- [What to do]
Out of all the lines below, count those with the word "computer". Give the number only.

(Saved entries)
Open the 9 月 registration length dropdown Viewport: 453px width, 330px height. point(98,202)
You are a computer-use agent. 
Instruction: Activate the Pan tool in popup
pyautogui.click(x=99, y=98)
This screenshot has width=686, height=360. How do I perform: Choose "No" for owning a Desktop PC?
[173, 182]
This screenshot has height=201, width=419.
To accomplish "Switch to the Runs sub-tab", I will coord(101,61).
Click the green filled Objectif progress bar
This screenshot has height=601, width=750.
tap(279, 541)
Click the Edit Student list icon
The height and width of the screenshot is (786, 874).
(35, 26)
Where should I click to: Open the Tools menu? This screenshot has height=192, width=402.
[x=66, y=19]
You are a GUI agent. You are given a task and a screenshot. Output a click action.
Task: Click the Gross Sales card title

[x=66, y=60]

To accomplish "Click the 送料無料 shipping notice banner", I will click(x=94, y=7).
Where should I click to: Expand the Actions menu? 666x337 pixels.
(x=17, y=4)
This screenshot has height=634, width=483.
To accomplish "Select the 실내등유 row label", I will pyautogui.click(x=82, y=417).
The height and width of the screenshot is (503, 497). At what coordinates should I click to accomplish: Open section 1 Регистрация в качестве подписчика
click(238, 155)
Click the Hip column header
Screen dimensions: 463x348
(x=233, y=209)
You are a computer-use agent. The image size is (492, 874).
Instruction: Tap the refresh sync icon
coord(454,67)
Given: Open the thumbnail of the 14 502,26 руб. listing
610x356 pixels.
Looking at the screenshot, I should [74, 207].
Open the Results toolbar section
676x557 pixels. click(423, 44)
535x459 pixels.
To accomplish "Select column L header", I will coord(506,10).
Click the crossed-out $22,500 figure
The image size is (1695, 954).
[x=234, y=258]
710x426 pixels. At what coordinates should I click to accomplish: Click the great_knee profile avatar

- [Completed task]
2